Tabular data sets are visualized with various supported visualizations depending on the feature type.
Currently, MOVIS supports nine different visualizations of time-series data sets:
- Correlation heatmap,
- Time heatmap,
- Multiple features parallel chart,
- Scatter-plot matrix,
- Scatter plot,
- Two features plot,
- Feature through time,
- Whisker plot,
- Top 10 share through time.
The user could use each one of the visualizations for any data set type without any restrictions. However, some basic data knowledge is advised in order to choose appropriate visualizations for certain data set types.
Below are presented currently available visualizations. Scatter plot is not presented as a seperate figure, since it is included in the Scatter-plot matrix visualization.
Correlation heatmap. The screenshot shows the correlation of Physico-chemical data of Example 1 using a Correlation heatmap chart. The tooltip allows a closer inspection of values for two features of interest.

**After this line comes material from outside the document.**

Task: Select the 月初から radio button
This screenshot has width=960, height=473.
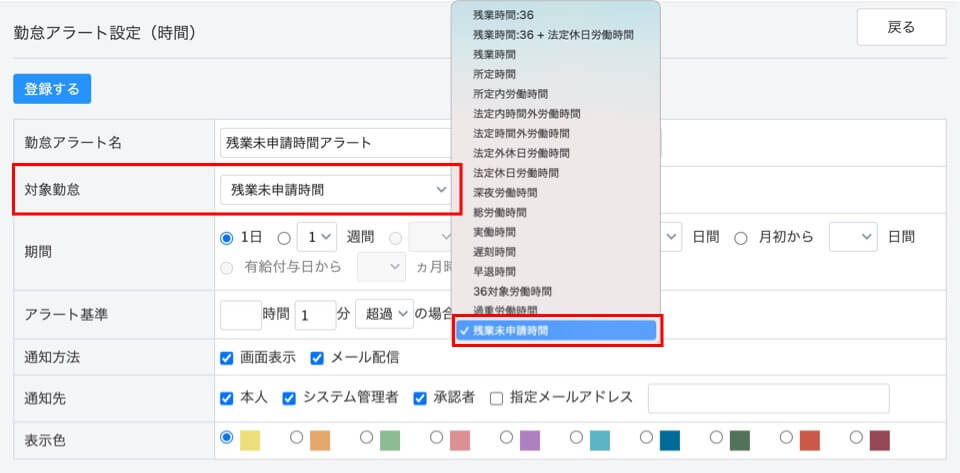Action: 741,238
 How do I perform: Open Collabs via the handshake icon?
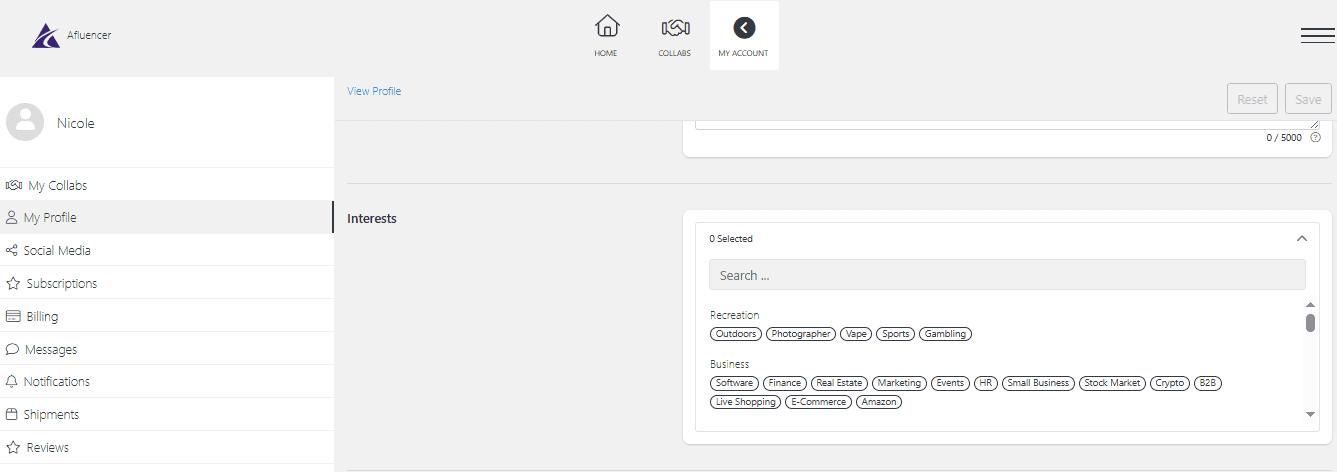tap(675, 27)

Time heatmap. The screenshot shows the temperature feature of Physico-chemical data of Example 1 using a Time heatmap chart. The tooltip allows a closer inspection of values for a cell of interest.

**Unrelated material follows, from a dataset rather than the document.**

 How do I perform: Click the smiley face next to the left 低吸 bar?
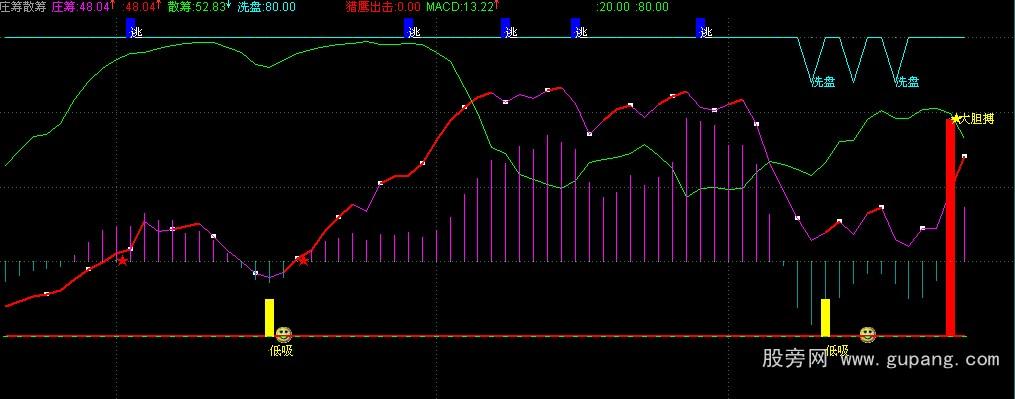(x=284, y=335)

Multiple features parallel chart. Suppose a data set has an ordinal or nominal feature differentiating data set elements. In that case, this chart can help a user find patterns that might be missed with some other visualization techniques. This screenshot depicts Ci, Se, and Type features of the Metabolomics data set from Example 1. Interactive elements like Span and Zoom are present and allow a more granular look at specific points that might be occluded on the default view.

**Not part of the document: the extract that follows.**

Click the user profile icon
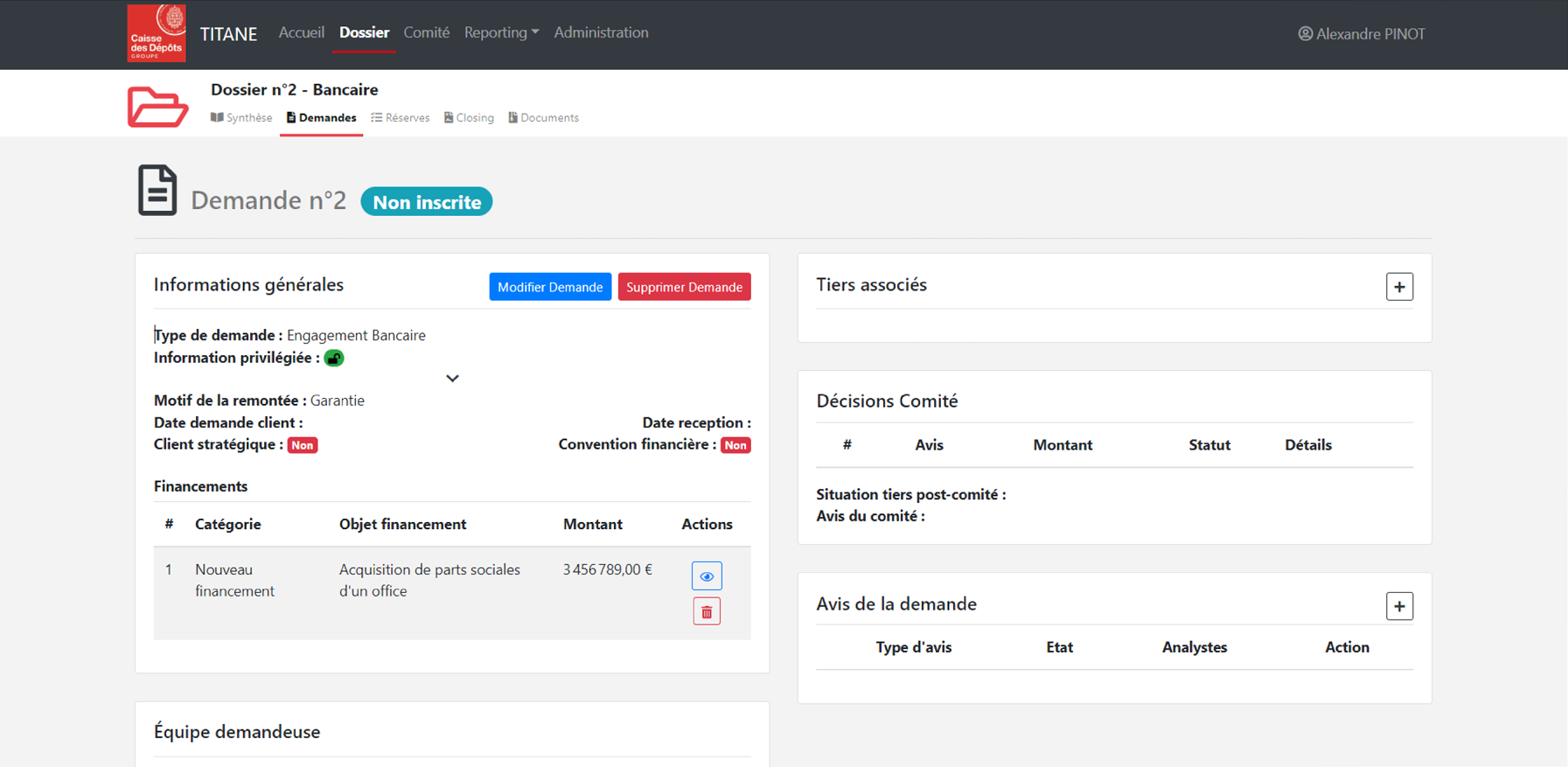Viewport: 1568px width, 767px height. tap(1305, 34)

Scatter-plot matrix. The screenshot depicts multiple Physico-chemical features (Inflow pH, Oxygen concentration, Nitrate concentration) of Example 1 in the scatter-plot matrix chart. The Temperature feature is also encoded using a blue color scale. We can see an outlier in 4 charts - there is a cluster of low pH values present only in June 2011. A tooltip gives the exact values of each feature for the point of interest.
Two features scatter plot. The two features scatter plot is here used to depict how the Gravy feature changes when the Molecular Weight changes for the additional calculated Metaproteomics data from Example 1. Tooltip shows respective values for those features, alongside the temporal information of the specific point.
Feature through time. When a user wants to see how one feature changed through time, Feature through time chart is the way to go. Here we can see how the Hydrogen bond feature from the additional calculated Metagenomics data from Example 1 changed through time. A vertical ruler allows precise positioning on the line chart. A tooltip is also available and gives an exact value of the feature of interest at the selected position.
Whisker plot. The screenshot presents averaged Depth-of-coverage values of Metagenomics data set from Example 1. A tooltip is also present to show detailed information on every single whisker plot over time. We can see a clear periodic pattern created by third quartile and upper limit values.
Top 10 share through time. This chart is a composite chart consisting of a linked line chart and a stacked bar chart. A user can select a specific period of interest on the upper part of the chart, which will be reflected on the lower part of the chart. Here we can see product (function) information of BINS annotation genomics data from Example 1, from 23rd of July to 19th of August. There is an apparent abundance of hypothetical protein function in that period for the collected samples.